E' ancora pericoloso e non può lasciare il regime di 41 bis. La Cassazione boccia il ricorso della difesa di Ferdinando Cesarano, boss di Ponte Persica che sperava di lasciare il carcere duro nel quale è rinchiuso da circa 20 anni. Nonostante la laurea conseguita durante la reclusione - in giurisprudenza e con la tesi proprio sulle difficoltà per i detenuti nel 41 bis - i giudici hanno preferito non accogliere le richieste dei legali. Cesarano, storico fondatore della cosca della periferia nord, resta in carcere. La difesa puntava sul cambiamento che il boss ha avuto durante i 19 anni di reclusione. E' infatti definito come un detenuto modello e che ha deciso di portare avanti gli studi giuridici. Ma non basta. Per la Cassazione se Ferdinando Cesarano dovesse lasciare il 41bis, potrebbe comunicare con gli affiliati ancora in libertà e controllare dal carcere gli affari della cosca. In pratica è un elemento pericoloso e di assoluta importanza nonostante gli anni lontani da Castellammare.

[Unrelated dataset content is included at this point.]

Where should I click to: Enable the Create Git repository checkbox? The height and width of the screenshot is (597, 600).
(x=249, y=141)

La cosca che prende il suo nome continua a controllare parte della città delle acque, anche senza il suo padrino. Negli anni si sono avvicendati diversi affiliati alla guida del clan, come per esempio Luigi Di Martino o Nicol
a Esposito che sono al momento detenuti. Ma, considerato che al momento quasi tutti gli esponenti di spicco sono in carcere, chi gestisce il clan? Un nodo che anche le forze dell'ordine stanno provando a sciogliere. Gli inquirenti non hanno mai spento i riflettori sui Cesarano che fanno delle estorsioni la propria principale fonte di guadagno. A differenza dei D'Alessandro che puntano anche sullo spaccio, la camorra di Ponte Persica preferisce il racket e la gestione degli appalti. Fin da quando Ferdinando Cesarano formò la cosca e diede inizio alla lunga faida contro Scanzano, gli affari hanno sempre abbracciato anche i Comuni vicini come Pompei e Scafati.

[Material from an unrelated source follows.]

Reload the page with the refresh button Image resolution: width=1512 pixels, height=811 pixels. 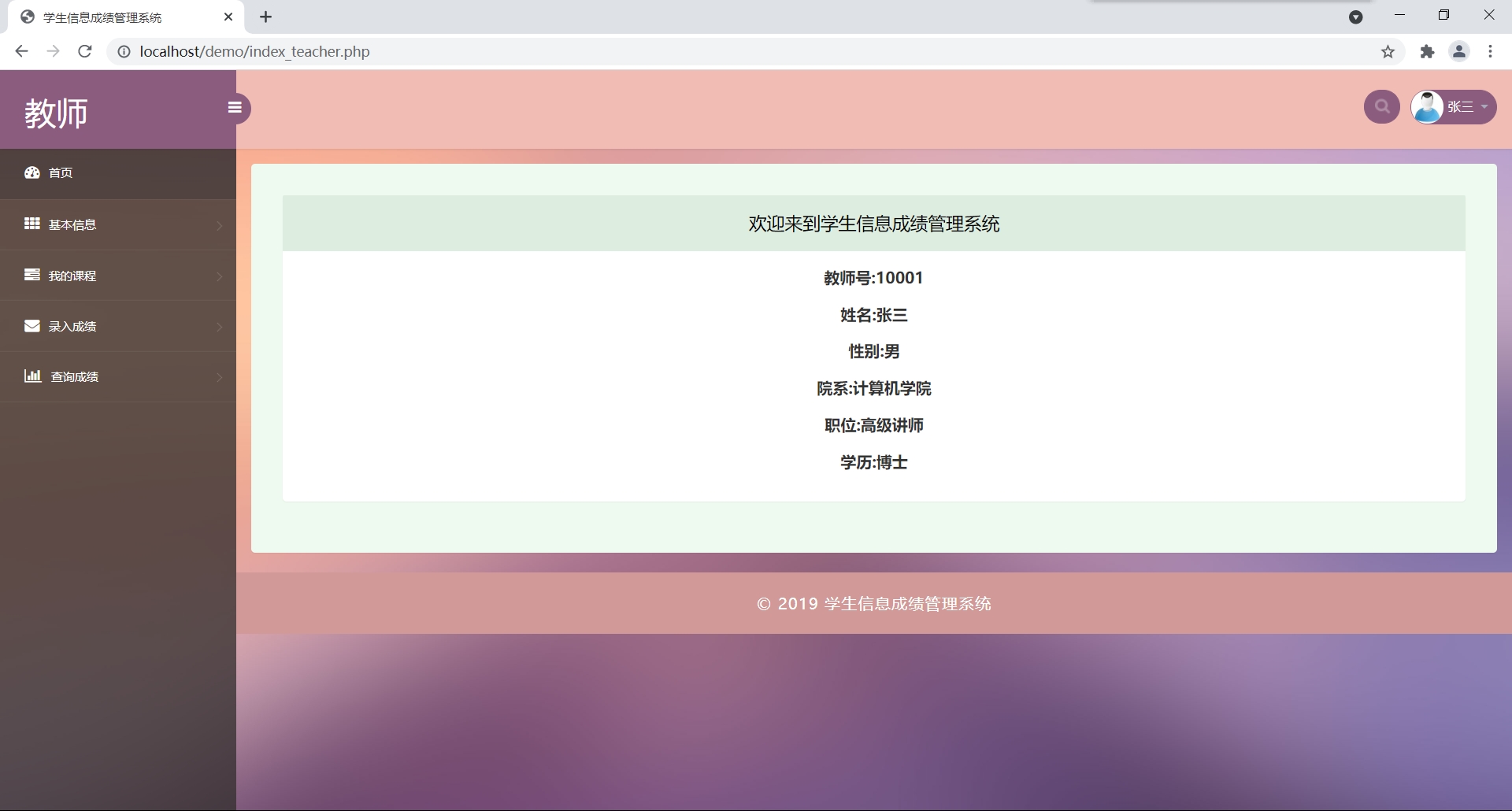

Il boss Cesarano comunque resterà al 41 bis ancora per diversi anni. Nonostante i 74 anni all'anagrafe, la sua pericolosità non è messa in discussione. In compagnia di Michele D'Alessandro, fondatore invece del clan di Scanzano, è stato protagonista degli anni di piombo a Castellammare quando gli omicidi erano all'ordine del giorno. Poi improvvisamente la pace, una pseudo alleanza che ha permesso ai due clan di dividersi la città. E ancora oggi quel patto è ancora rispettato. Periferia nord in mano ai Cesarano, centro e zona collinare ai D'Alessandro.